1 of 3 | Grafitti on a billboard calls for democracy in Hong Kong. Sunday's District Council elections are one of the few chances for Hong Kongers to exercise their voting rights. Photo by Thomas Maresca/UPI | License Photo
HONG KONG, Nov. 22 (UPI) -- Nearly six months into a protest movement that has shaken the city to its foundations, Hong Kongers are getting ready for the rare chance to exercise their democratic rights in local elections this weekend.
On Sunday, elections will be held for the 452 seats on the District Council, the lowest rung of Hong Kong's government.
The councilor roles are extremely limited, with little political power and a focus on community-level issues such as parking and trash collection, but they are the only ones chosen in Hong Kong through full direct representation. Only half the seats on the law-making Legislative Council are filled by direct voting and Hong Kong's leader, the chief executive, is selected by a committee of 1,200 electors.
Turnout and voter interest have been muted in the past, but this year, the surging conflict in Hong Kong has infused the sleepy local elections with a surprising sense of urgency.
Jason Y. Ng, a pro-democracy activist and convener of the Progressive Lawyers Group, said Sunday's elections are "enormously significant" because they represent the first chance since the protests began for millions of citizens to register their opinions about the movement in an official forum.
"Citizens will use their votes to choose between pro-protester and pro-establishment candidates, making the elections a de facto referendum on the protest movement and what direction it should take," he said.
Frederick Fung, who is running as an independent candidate in the Tsim Sha Tsui West constituency but is a supporter of the pro-democracy movement, said that in the past, District Council elections were focused mostly on the individuals running and not on their political affiliations.
"Before, the District Council elections had almost no political meaning," he said. "This time, with all the factions and division and confrontation, the voters want to show whether they stand with the people or with the government."
Well-organized and deep-pocketed pro-Beijing parties and candidates have consistently held the majority of seats, but this year pro-democracy candidates are hoping to reverse the balance of power. A victory at the polls would give the pan-democrats at least a small say in the selection process for the next leader of Hong Kong, as 117 of the 1,200 seats in the electoral college automatically go to the District Council majority.

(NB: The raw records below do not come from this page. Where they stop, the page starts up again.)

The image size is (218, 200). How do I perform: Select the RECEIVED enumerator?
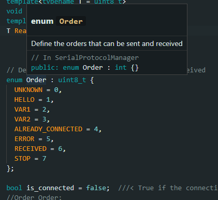(x=31, y=149)
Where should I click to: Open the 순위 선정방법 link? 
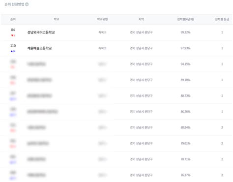coord(14,4)
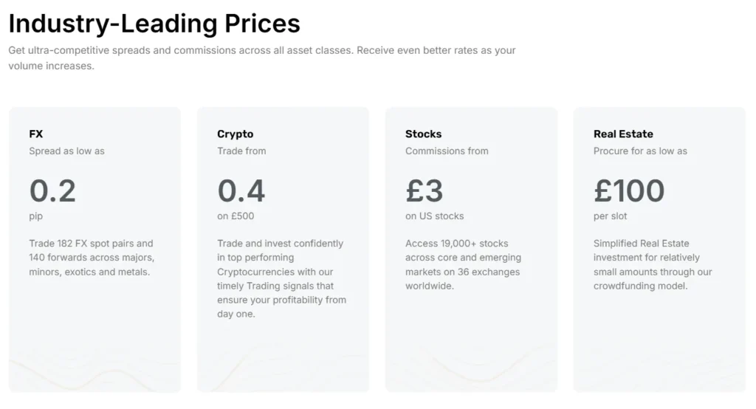Click the Cryptocurrencies trading signals description
This screenshot has height=409, width=756.
[x=281, y=278]
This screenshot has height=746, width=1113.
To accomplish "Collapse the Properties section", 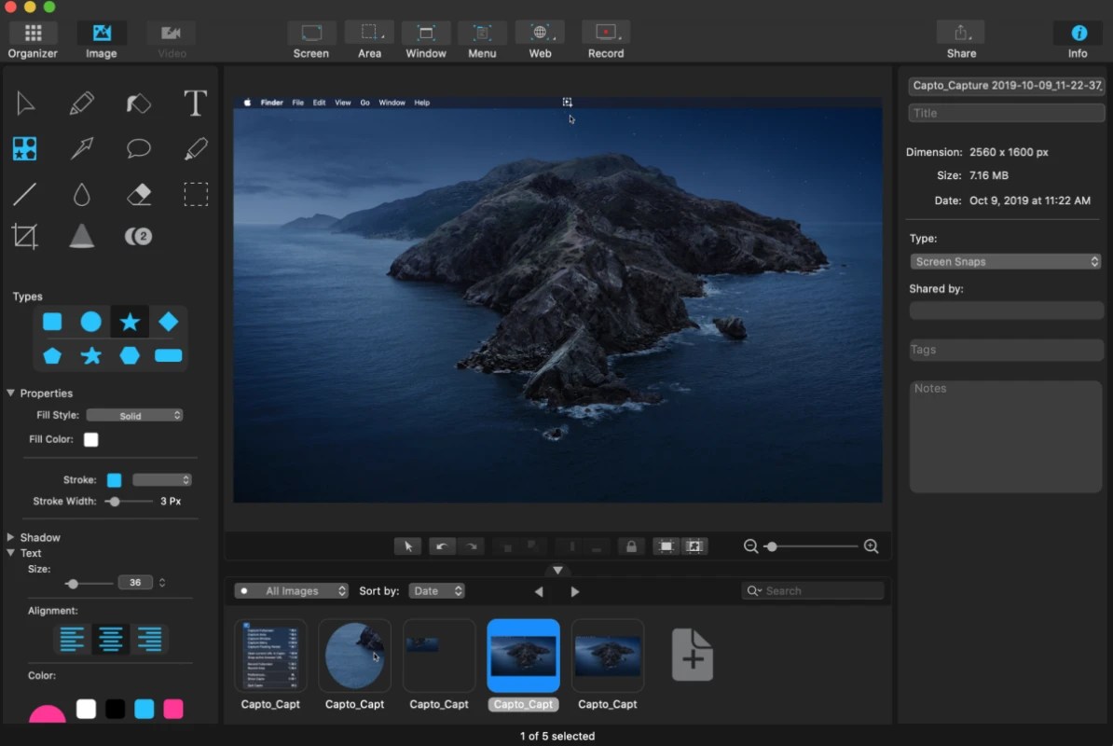I will (10, 393).
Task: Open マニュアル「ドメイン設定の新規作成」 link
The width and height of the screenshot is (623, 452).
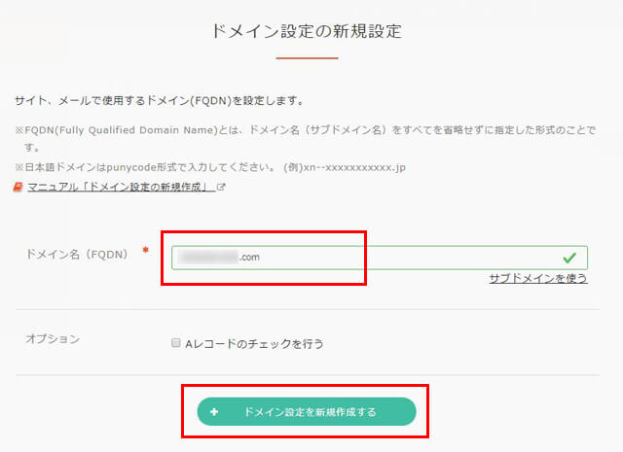Action: [x=122, y=187]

Most observers are expecting a record turnout on Sunday. There are 4.13 million registered voters for the election, according to official figures, an increase of 386,000 from the previous contest in 2015. That year saw a turnout of 47 percent, considered a historic high compared to 41 percent in 2011 and 39 percent in 2007.
"In the absence of real democracy, this is all Hong Kong has," said Jim Rice, a constitutional legal scholar who has lived in Hong Kong for 26 years. "This is a litmus test and people are taking it seriously this time."
Against the backdrop of months of turmoil, this election season has been far more charged than usual. A group of pro-democracy candidates was arrested at a peaceful protest earlier this month and several others have faced violent attacks, including district councilor Andrew Chiu, who had part of his ear bitten off by an assailant.
Joshua Wong, one of Hong Kong's leading pro-democracy figures since the 2014 Umbrella Movement, had planned to run but was disqualified last month after an election official decided his calls for self-determination in Hong Kong rendered him ineligible.
Authorities warned earlier this week that the elections were in danger of being postponed in the wake of a siege of Polytechnic University campus by police that saw some of the most extreme violence since the protests began.
Constitutional Affairs Secretary Patrick Nip said Monday the violence "has obviously reduced the chance of holding the elections as scheduled and I'm very worried and anxious about this."
As of Friday, however, the polls appeared to be on track. Extra security will be deployed, including riot police being sent out to guard the more than 600 polling stations for the first time in Hong Kong's history, according to a report in the South China Morning Post.
While several dozen student protesters remain on the Polytechnic University campus, protests around the city have been toned down in recent days.
On Friday afternoon, a lunchtime rally in Hong Kong's Central business district drew small crowds of demonstrators, many of them office workers in face-obscuring masks, to chant familiar slogans calling for the movement's demands to be met.
However, a new call was also added to the repertoire: "Cast your vote on Sunday."
One mask-wearing protester, who gave his name as Robert, said that he wasn't interested in the District Council elections in the past but would be voting this time.
"We have to support the pro-democracy candidates," he said. "This won't solve all our problems, but it can help us move forward. It gives us more of a voice."